Di fronte a questa accelerata e straziante morte di alberi, Breshears evidenzia che «Dieci anni fa, non pensavo che saremmo stati in questa situazione. Sono ancora un po’ scioccato da quanto sta accadendo». Craig D. Allen, dell’ US Geological Survey, fa notare che «Una serie di studi negli ultimi 10 anni aiuta a spiegare la mortalità globale degli alberi. Esistono prove del fatto che la maggior parte delle specie di alberi in tutto il mondo sopravvivono regolarmente vicino a soglie dannose di stress idrico e che non sono in grado di far fronte all’aumento della frequenza e dell’intensità degli estremi di caldo».

Lo studio “Moisture availability limits subalpine tree establishment”, pubblicato nel febbraio 2018 d su Ecology da un team di ricercatori statunitensi, aveva dimostrato come la diminuzione della copertura nevosa e l’aumento delle temperature estive impediscono la ricrescita degli alberi delle foreste subalpine. Le conifere hanno bisogno di estati fresche e umide per prosperare, ma quelle condizioni si verificano meno frequentemente con il riscaldamento globale. Di conseguenza, alcune foreste delle Montagne Rocciose sono già vicinissime al punto di non ritorno con «cambiamenti da foreste a tipi di vegetazione non forestale lungo una vasta gamma di altitudini nelle foreste del Front Range».

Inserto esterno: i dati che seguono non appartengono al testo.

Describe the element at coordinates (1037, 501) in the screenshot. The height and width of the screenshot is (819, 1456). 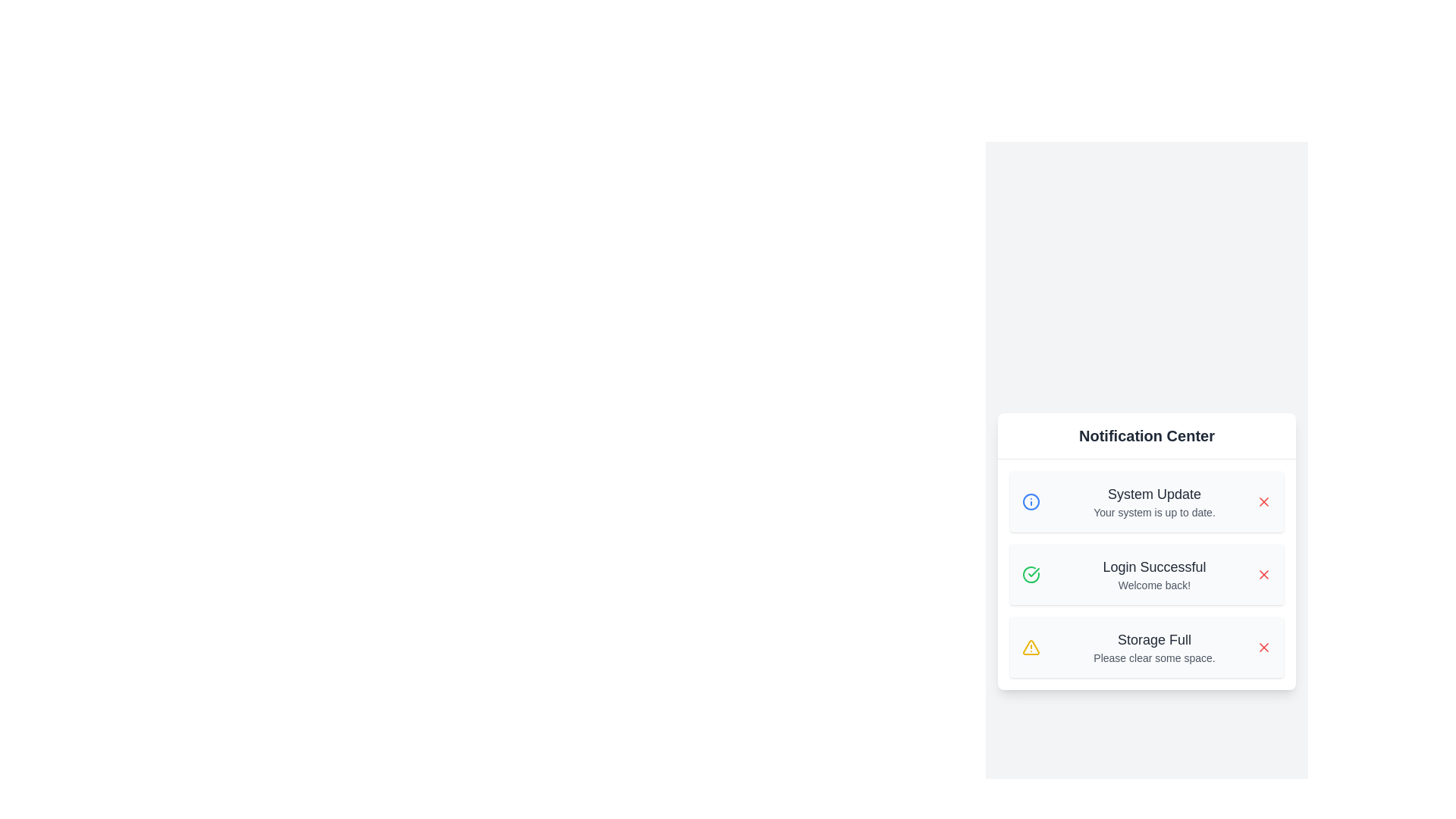
I see `the presence of the blue circular icon with an 'i' symbol inside, located at the top left corner of the notification card displaying 'System Update'` at that location.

Per Diana Dix, un’entomologa forestale dell’università del Montana «Alcuni punti di non ritorno potrebbero essere meno improvvisi di quanto pensiamo ed essere già in corso. Le foreste più vecchie sono già state create e possono avere un bell’aspetto. Ma cosa succede quando muoiono? Cosa rinasce?. Su un pianeta in fase di riscaldamento, non c’è alcuna garanzia che quelle foreste più antiche, con forte sequestro di carbonio, si rigenerino: in effetti ci sono molte ricerche che suggeriscono che molti non lo faranno. Anche limitare il riscaldamento globale a 1,5 gradi Celsius come previsto dall’accordo sul clima di Parigi potrebbe non essere sufficiente per salvare alcune foreste. Con i cambiamenti e l’estinzione che stiamo vedendo ora, direi di no. Ma in futuro andrà meno male che se lasciassimo stare le cose come stanno».

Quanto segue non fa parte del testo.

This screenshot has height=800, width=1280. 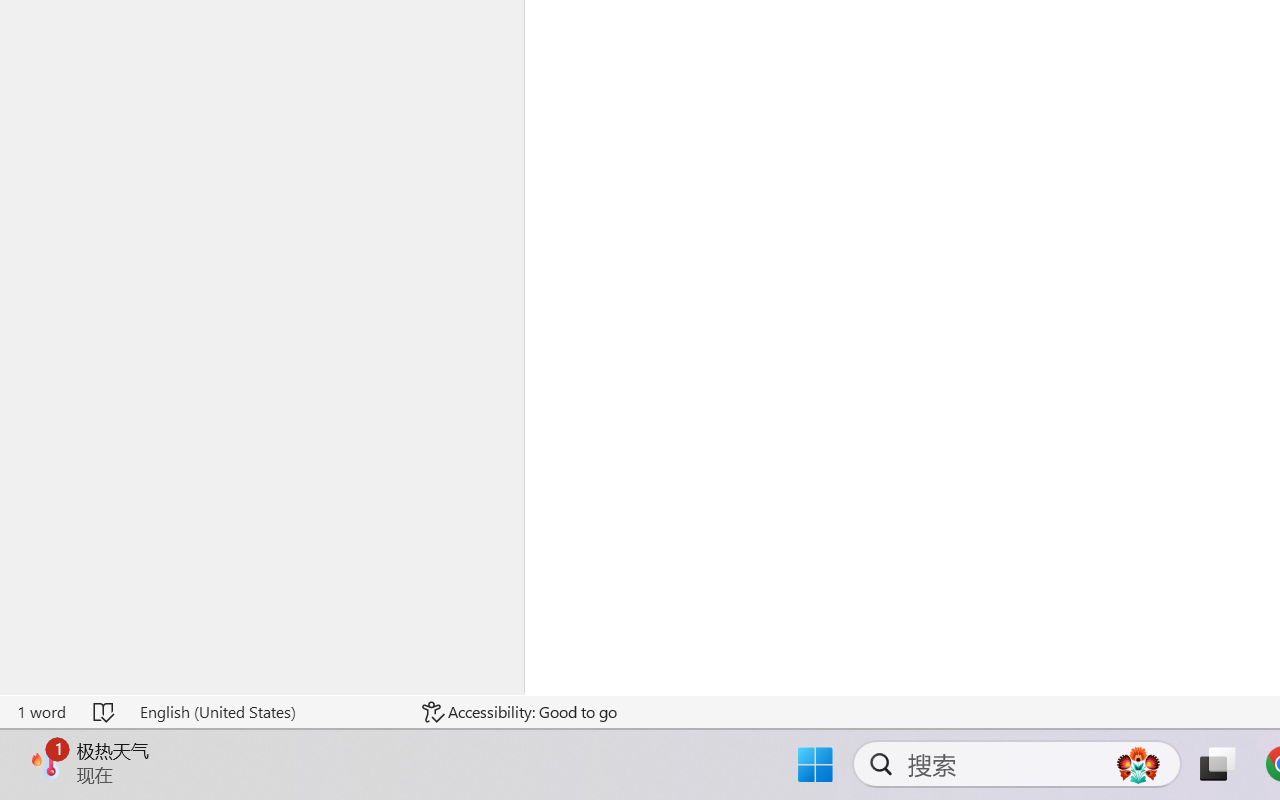 What do you see at coordinates (266, 711) in the screenshot?
I see `'Language English (United States)'` at bounding box center [266, 711].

I molti studi sugli aumenti della lunghezza della stagione degli incendi e sulle dimensioni e l’intensità, sul declino delle foreste e sulle infestazioni di parassiti dimostrano che gli ecosistemi forestali, essenziali per la sopravvivenza degli esseri umani sul pianeta, sono sottoposti a forti stress.

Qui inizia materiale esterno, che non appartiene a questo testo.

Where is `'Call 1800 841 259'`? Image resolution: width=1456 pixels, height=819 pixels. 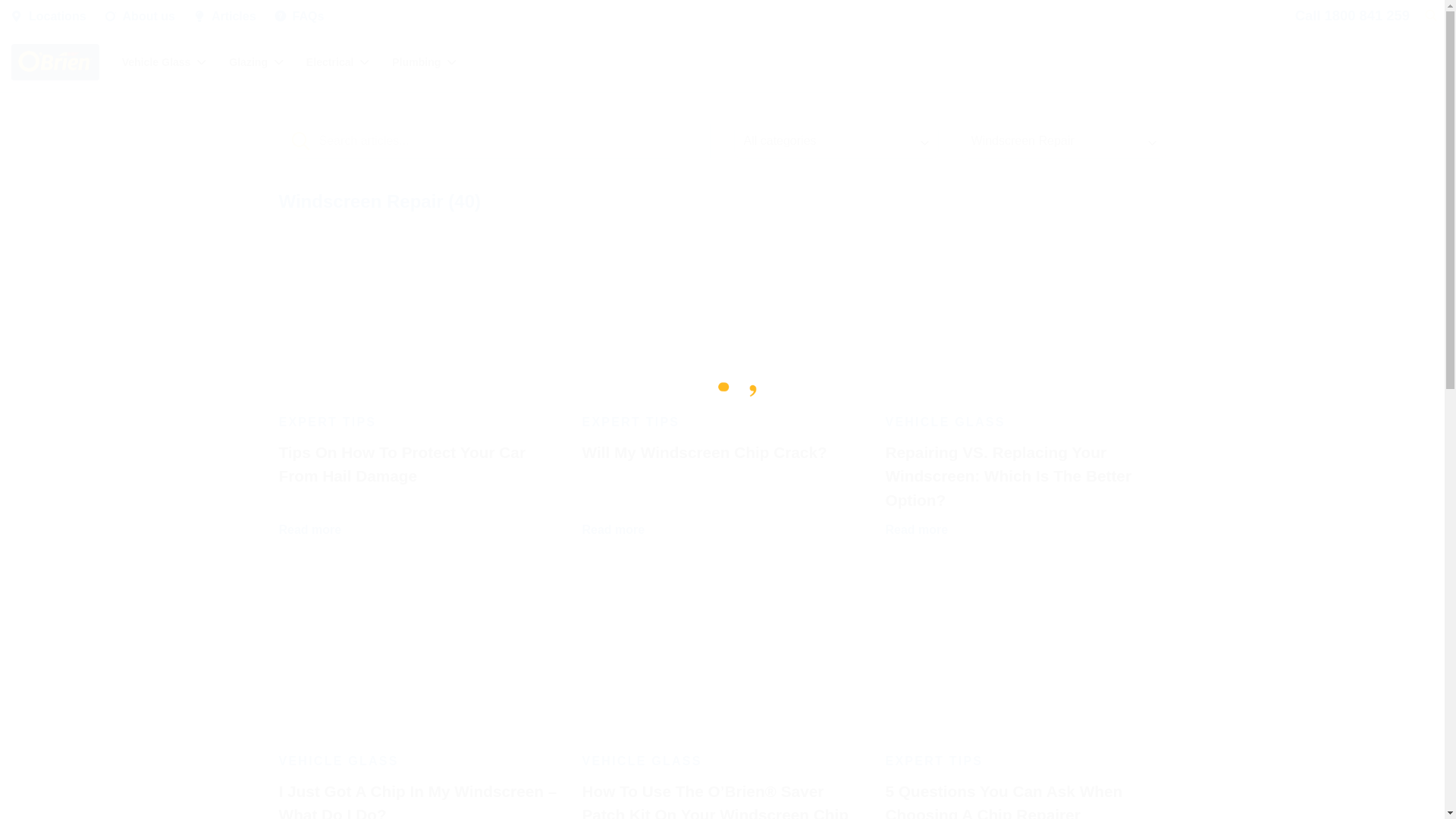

Alistair Jump, a capo del dipartimento scienze biologiche e ambientali dell’università britannica di Stirling, conclude: «Il cambiamento climatico sta esacerbando in maniera massiccia il rischio di incendi catastrofici e ne stiamo vedendo le conseguenze a livello globale. Anche laddove il fuoco non sta eliminando le foreste, stiamo assistendo a un aumento del rischio di mortalità causato dalla siccità. A ciò si aggiungono le mutevoli distribuzioni di parassiti e patogeni e la deforestazione dilagante, E gli alberi sono davvero nei guai proprio nel momento in cui ne abbiamo maggiormente bisogno. C’è un grande rischio che il carbonio già stoccato venga rilasciato in un batter d’occhio. Diamo per scontate le foreste, ma possiamo vedere quanto velocemente possiamo cambiare il modo in cui le foreste funzionano e quanto seriamente questo può avere un impatto su di noi».